→ What is being asked: Omitting all pictures, print the lines of the listing from the one containing "The height and" through the final line, both ends included, with no other text.

→ Data shown:
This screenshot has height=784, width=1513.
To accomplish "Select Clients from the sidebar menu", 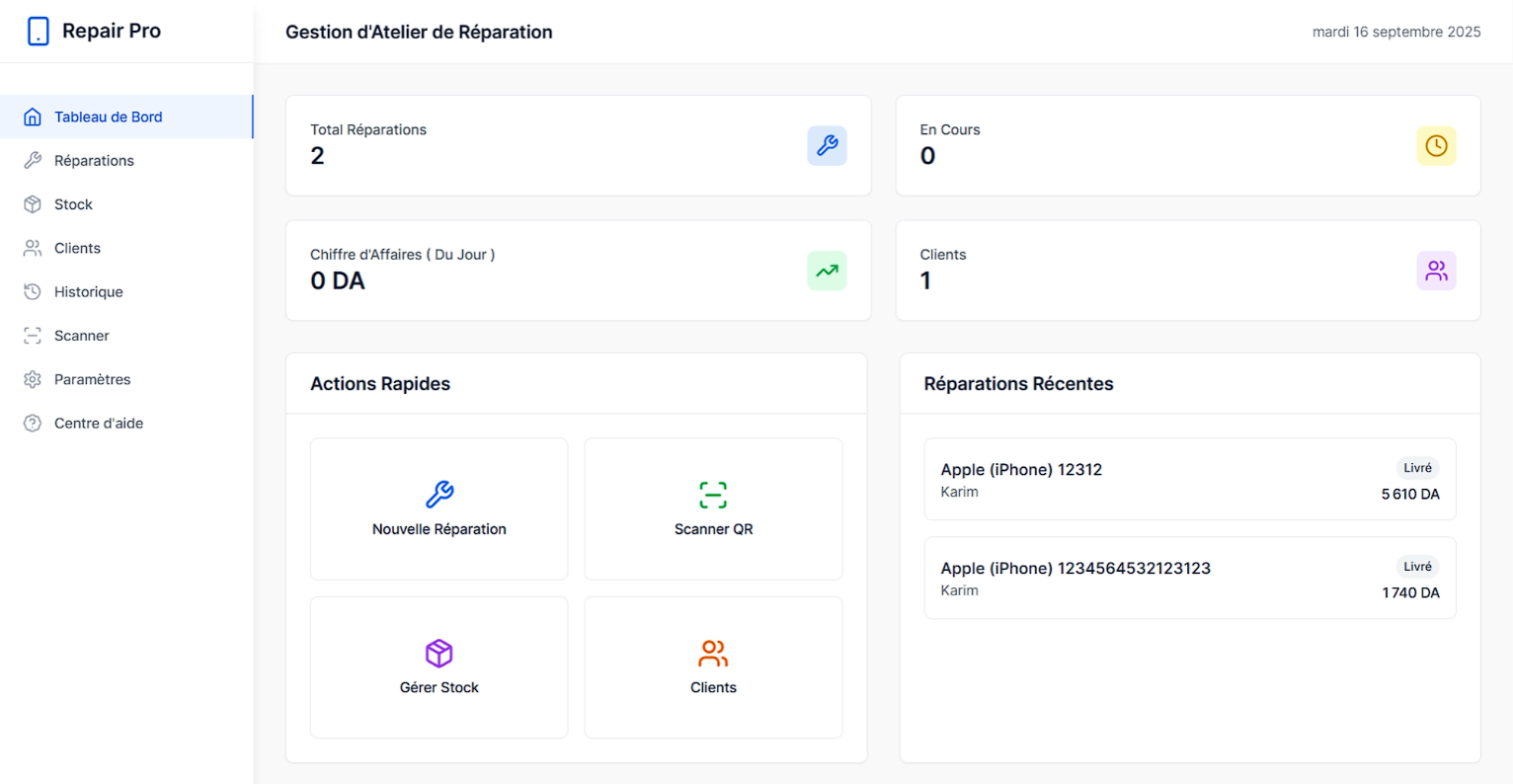I will coord(77,248).
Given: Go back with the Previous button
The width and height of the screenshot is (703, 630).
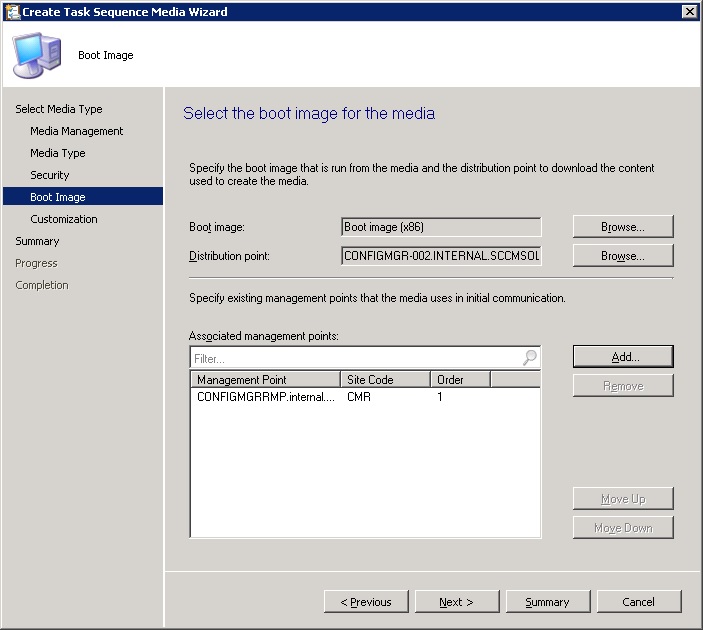Looking at the screenshot, I should pyautogui.click(x=365, y=602).
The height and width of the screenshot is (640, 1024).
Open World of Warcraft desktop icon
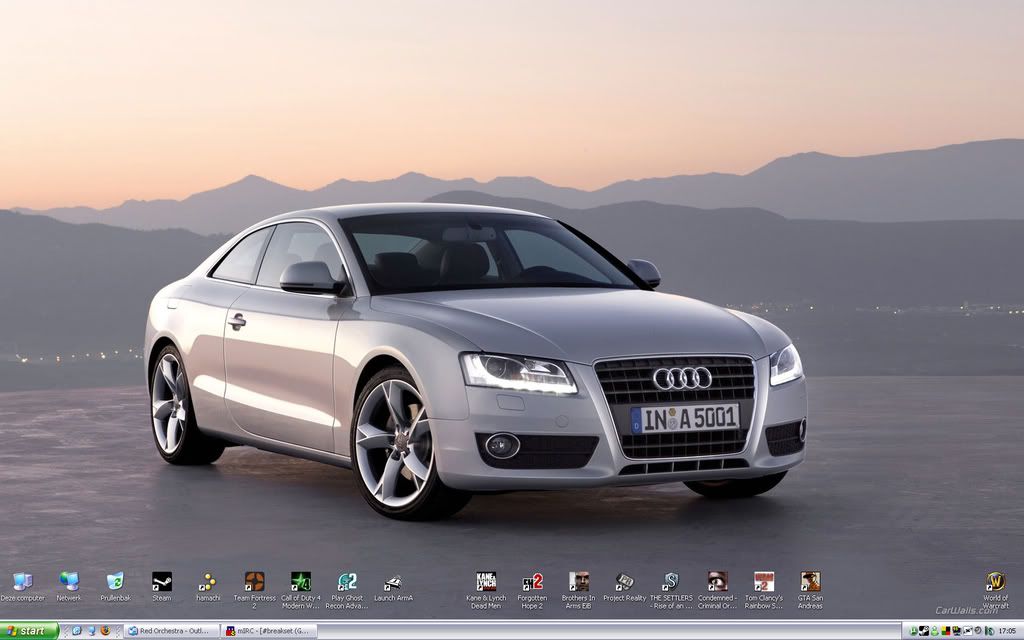995,581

→ Exercise result:
The height and width of the screenshot is (640, 1024).
Open World of Warcraft desktop icon
995,581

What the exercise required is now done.